Basically if there is plenty of wait time for I/O completion then CPU
task switching can get more total work done.  So far so obvious. In
this thread I can see where it is disappointing to have a system
considered capable of 700 connections getting saturated by a “mere”
300 threads. But this is only a “problem” if connections are equated
to threads. PG max connection count is about external users having
access to resources needed to get a task done. Like all resource
allocations this relies on estimated average usage, i.e., each
connection only asks for a lot of CPU in brief bursts and then the
result is transmitted with a time lag before the connection makes
another CPU demand. The system designer should use estimations about
usage and load to budget and configure the system, and, monitor it all
against actual performance in the real world. Of course estimates are
a standing request for outliers and the system will show stress under
an unexpected load.

So far I have not seen an analysis of where the bottle neck has
occurred: CPU RAM HD and/or the data bus connecting these. Some of
these hardware resources maxed out to the extent the system would not
immediately pick up an additional work unit. As I see it OP started
300 CPU intensive tasks on hardware intended for 700 connections. If
the connection count was designed with say 50% CPU intensive time per
connection you would expect this hardware to be fully saturated with
300 CPU intensive tasks. More than that, doing the task with 300
threads would probably take longer than (say) 200 threads as the
increased CPU context swapping time is just wasted effort.

OP now has a choice: decrease threads or (seriously) upgrade the
hardware. We in the gallery would love to see a plot of total time to
completion as a function of threads invoked (50-300 increments of 50)
assuming the starting conditions are the same :)

Gavan Schneider
——
Gavan Schneider, Sodwalls, NSW, Australia
Explanations exist; they have existed for all time; there is always a
well-known solution to every human problem — neat, plausible, and wrong.
— H. L. Mencken, 1920

--
Angular momentum makes the world go 'round.

#20Peter J. Holzer
hjp-pgsql@hjp.at
In reply to: Ron (#19)
Re: vacuumdb not letting me connect to db

On 2021-02-06 12:54:11 -0600, Ron wrote:

On 2/6/21 6:06 AM, Atul Kumar wrote:

Hi Gavan,

Thanks for providing the details, I need more clarification on this as how
should I analyze that what should be ideal no. of connections should we set
to avoid IO overhead based on the available hardware resources.
How to do this calculation ?

Run "iotop -o -u postgres", and then compare that with the total bandwidth
available to the system.  If it's (even almost) saturated, then everything else
will be starved.

The "--jobs=" value should AT MOST be some *small* multiple of the number of
CPUs (like 1x, 1.5x or maybe 2x if the core count is low, and nothing else is
running on the system.

While this is generally good advice, Atul reported earlier in the thread
that CPU consumption is only 1 to 4 %. So the problem is clearly not
related to CPU usage, but very probably (as some have already noted) on
I/O. You could use a similar rule of thumb for disks ("a small multiple
of the number of disks") but with SSDs this might not be very accurate.

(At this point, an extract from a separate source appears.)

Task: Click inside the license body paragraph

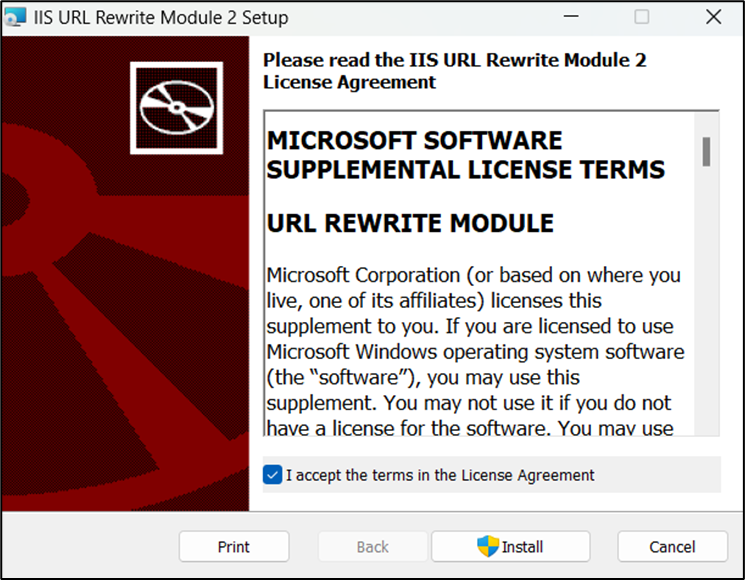Action: click(475, 352)
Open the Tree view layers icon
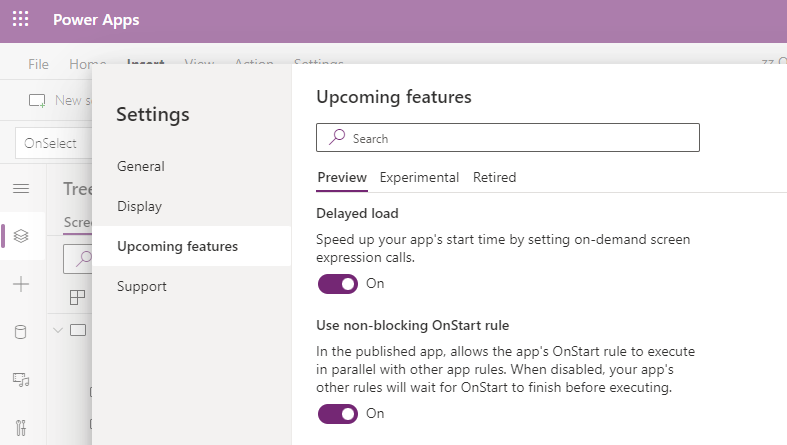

I think the only method to get to the optimal number of vacuums
that can be run in parallel is to determine it experimentally:
300 is clearly too high. So try 150, 75, 37, etc. For each number try to
do some other work - is the performance acceptable? If yes, note the
time until vacuum is finished. FInally among those where the performance
was acceptable choose the value which was fastest.

(Note: If you do this on the same database, subsequent runs will benefit
from work already done, so the take the results with a grain of salt).

hp

--
_ | Peter J. Holzer | Story must make more sense than reality.